I’d like to think that now that I’m retired and have little to do in my life that I’ve managed to escape stress and its effects, but apparently I’d be wrong.

Lately I’ve been suffering from a rather painful case of
pompholyx, something I haven’t suffered from in nearly fifteen years.

I long suffered a mild case of pompholyx on my feet, an ailment aggravated by my fondness for long hikes. I simply learned to live with it, a small price to pay for how much I enjoyed the hikes.

It’s one thing to have heat blisters on your feet, it’s something quite different to have them on your hands. Having your hands break out in a rash can be nearly debilitating, making it nearly impossible to complete physical tasks.

Strangely, I vividly remember the first time I suffered an attack of pompholyx. It was a hot summer day and I was trying to tile a bathroom for the first time. I was having trouble getting numerous small tiles to line up with each other. In the middle of laying the floor I received a phone call from a union leader who told me that the superintendent of our school district was trying to fire a vice-principal who was a good friend of mine, the result of a long-term power struggle between administrators and teachers in the district.

After the phone call, I went back to tiling since there was little I could do right then to solve the problem, and, besides, the cement mix was rapidly setting up. When I finally finished the job hours later and peeled off the heavy duty rubber gloves, my hands were covered with a mass of small “heat blisters” that itched and oozed a clear liquid when I was foolish enough to scratch them. A few days later the skin over the blisters started peeling off, exposing a raw mass of nerves.
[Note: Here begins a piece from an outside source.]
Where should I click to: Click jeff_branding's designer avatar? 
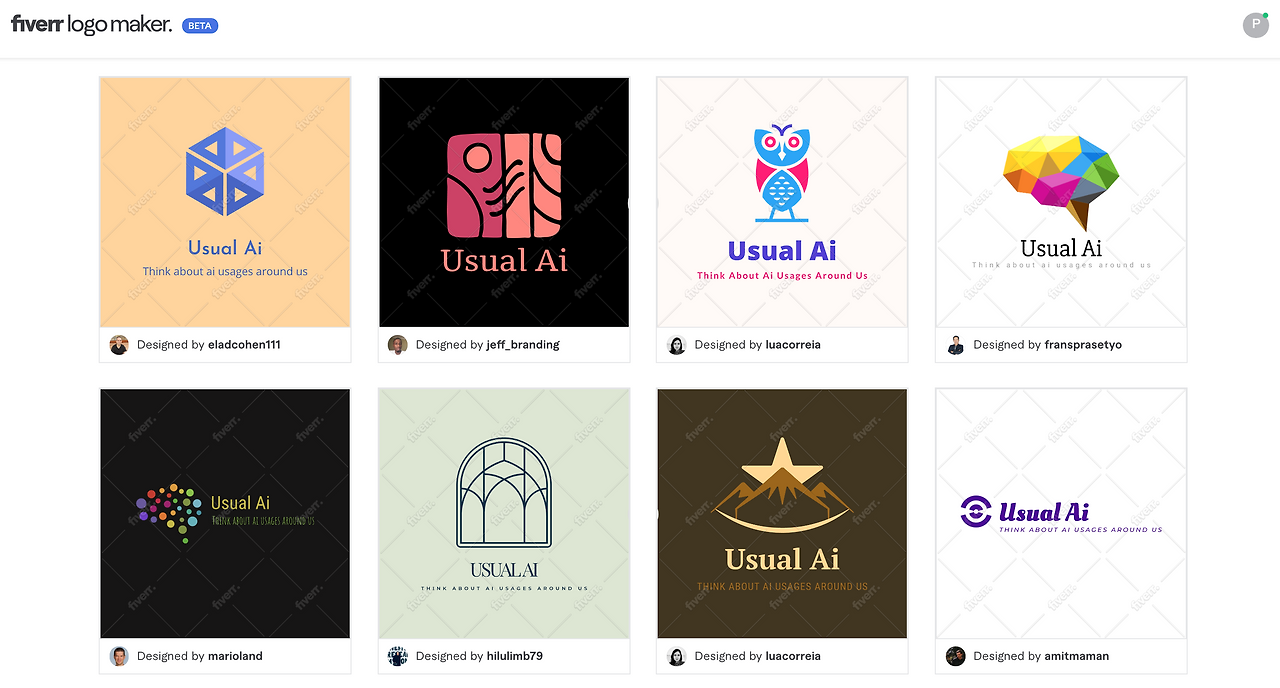point(398,345)
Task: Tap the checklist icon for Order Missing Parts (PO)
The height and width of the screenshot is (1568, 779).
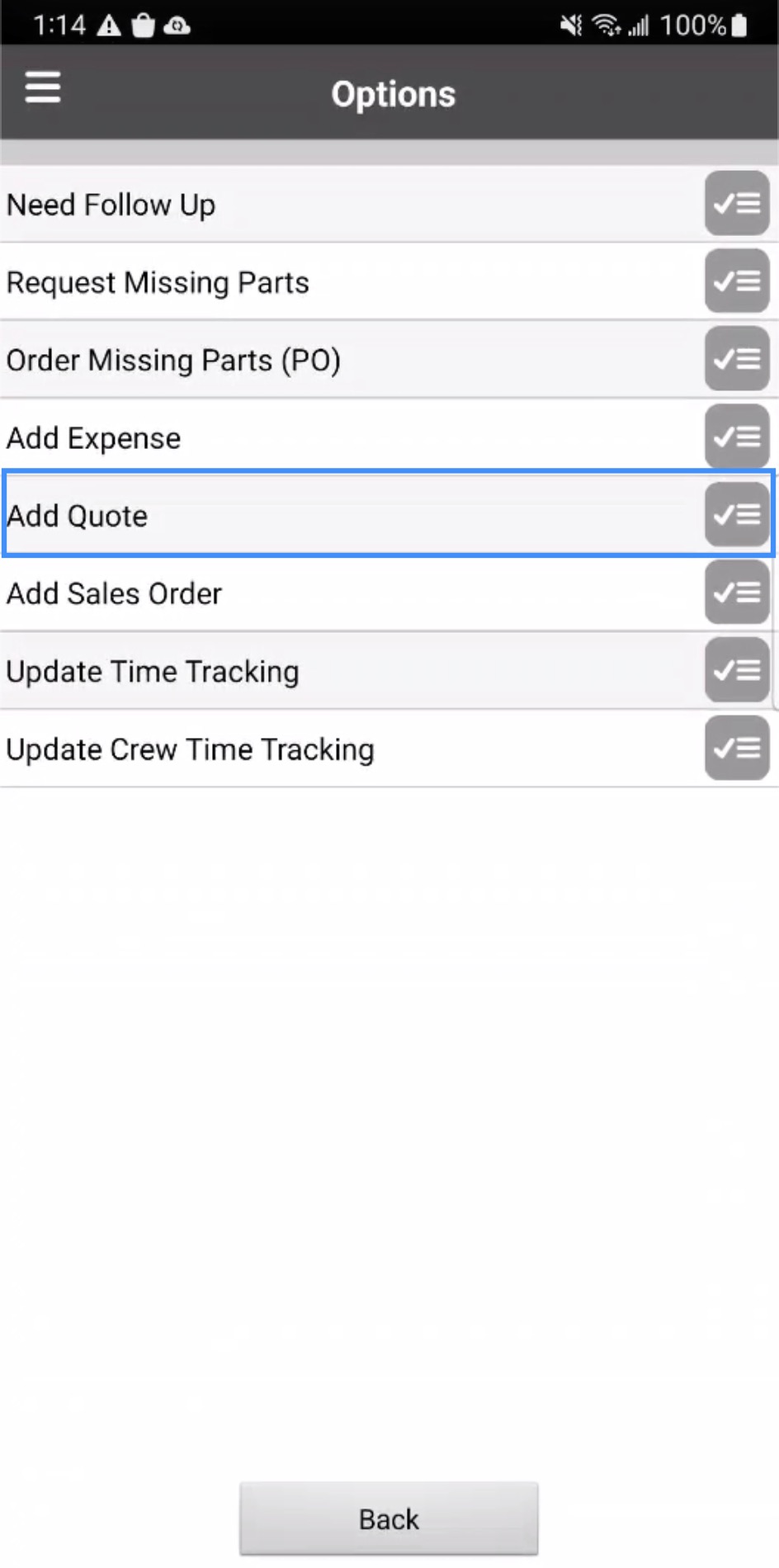Action: 737,359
It took a cortisone shot and two weeks of treatment with a steroid cream before I was able to function semi-normally, and the rash reoccurred with a frightening regularity for many years afterward. I really don’t remember when the rash finally disappeared long enough that I could forget that I had ever suffered from it. I suspect it was a while after that superintendent had been dismissed, my ex-wife had moved to Bellevue, and my stress levels had fallen to those of a normal high school teacher.

Perhaps, then it’s not entirely coincidental that this rash should suddenly reappear in the middle of the summer while working on this house. I tend to be a “perfectionist” while still wanting things done quickly, not necessarily a good combination.

I’ve been living in this house a year now and as long as I wasn’t responsible for the way things looked, I’ve been able to live with the house as it is, barely. Once I started working on it, though, all the things I’ve disliked about it became painfully obvious.

When you know how things “should be done” and you want things to be done “the way they should be done,” it’s stressful when you realize how poorly they’ve been done even in a relatively “expensive” house. It’s frustrating when you realize contractors have cut corners to save a dollar here and a dollar there, only to end up costing you thousands of dollars later when you try to fix them after the fact.

The point, of course, isn’t that contractors are too often con-artists who use cheap, inferior products to give the appearance of quality, but, rather, how does one keep one’s expectations from causing unnecessary and debilitating stress? How can apparently positive characteristics that make others admire your work turn on you so easily and undermine your very health?

After all the years of reading and meditating, why is it so easy to give in to life-long traits that are so counter productive and are guaranteed to create greater problems than the problems that they confront?